Barney took a sip of coffee and answered, “Well, apart from the physics of time travel making it completely impossible, there’s a belief of people having limbs or their whole body being more or less cut off by a portal closing. Of course, this is all science fiction at this point, mind you.”
“Right,” Schwartzman replied with mocking interest.
“Detectives, I wish I could say more, but I honestly haven’t had contact with Andrews in almost ten years. Not since we tried to reconcile our differences,” Barney eventually said after fifteen minutes of more questions and answers that lead nowhere.
“I understand,” O’Brien replied, “Sorry to take your time. We will be on our way.”
The two detectives left the old scientist and got in their car.
“You know,” Schwartzman started, “Julius Caesar never actually said ‘E tu, Brute?’ when being killed. That was just a figment of Shakespeare’s own creation. Also, they pronounced it like ‘kaiser’ with the hard C not with the sss sound.”
“Will you shut up about the history lesson for a moment, Schwartzman?” O’Brien interjected, “I’m trying to think.”
---
“No, sir,” O’Brien told the commissioner, “three weeks of investigation has brought up nothing. Andrews was not a beloved person, but no one was angry enough to kill him. Maybe his ex-wife, but even she hasn’t given any indication of committing the crime.”
“Well, there has to be something,” Commissioner Patterson told him. “With Schwartzman MIA for the last four days, it’s up to you. I know he suspected that Barney person.”
“But, sir, Barney didn’t seem like he had it in his heart to even swat a fly. You should have seen this man.”
“Well, I want you to bring him in. We will do some interrogations and if he’s found innocent, he’s free. No harm, no foul,” the commissioner lit a cigarette and offered one to O’Brien, who politely refused.
“Yes, sir, I’ll go get him,” O’Brien answered reluctantly.
---
Dr. Barney showed annoyance but overall allowed himself to be arrested peacefully.
“I’m telling you,” Barney said in the frigid interrogation office, “Dr. Andrews was attempting to work on some kind of time-traveling portal last I heard. Whoever killed the man knew about it or he had finally just pissed off the wrong person. I’m not saying he didn’t have it coming, I’m just saying that that’s what I know from our contact eight years ago.”
O’Brien stayed silent to allow the doctor to continue.

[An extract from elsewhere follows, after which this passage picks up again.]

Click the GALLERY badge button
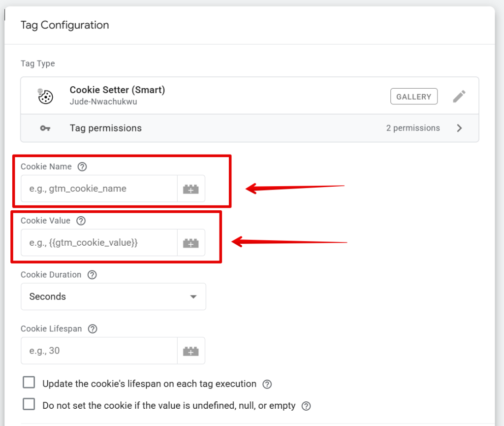 point(413,97)
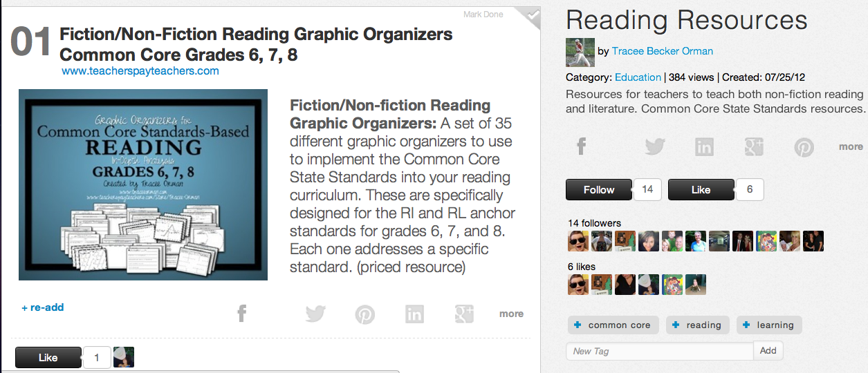Share the list on Google Plus in sidebar
The width and height of the screenshot is (868, 373).
coord(753,146)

“The man was obsessed with being able to see the Roman Empire in all its glory. He raved on and on about witnessing the Manhattan Project-“ He was cut off.

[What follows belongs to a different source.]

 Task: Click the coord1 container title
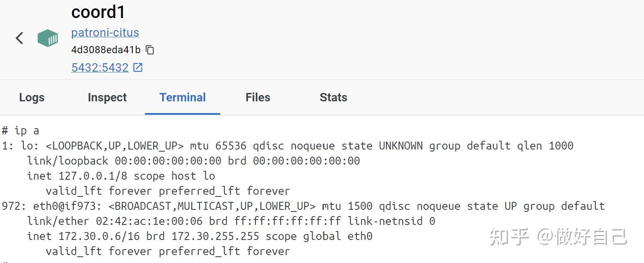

“Dr. Barney,” O’Brien said hastily, “I believe you. Now if you will excuse me, I have to go. It’s urgent- I’ll have you released.”
He stormed out of the office and told the desk he was going to be out the rest of the day. His heart was racing, last time O’Brien felt this rush was that infamous Championship game. He sped home and tore into the beaten box in the back of his bedroom closet.
O’Brien found what he was searching for. A small projector and a roll of film. He turned it on and studied the “O’Brien Choke” closely. His heart stopped when he found what he was looking for.
The image was blurred and hard to render, but it was him alright. Detective Schwartzman. Not as a seven-year-old as he would have been at that time, but as a thirty-five-year-old man. He was giving a smile as to say “Good job, but too late buddy.”
Detective O’Brien knew they had taken the wrong suspect in while the real one traveled at leisure to witness all the historical moments of the past that he was obsessed about. It was too late now.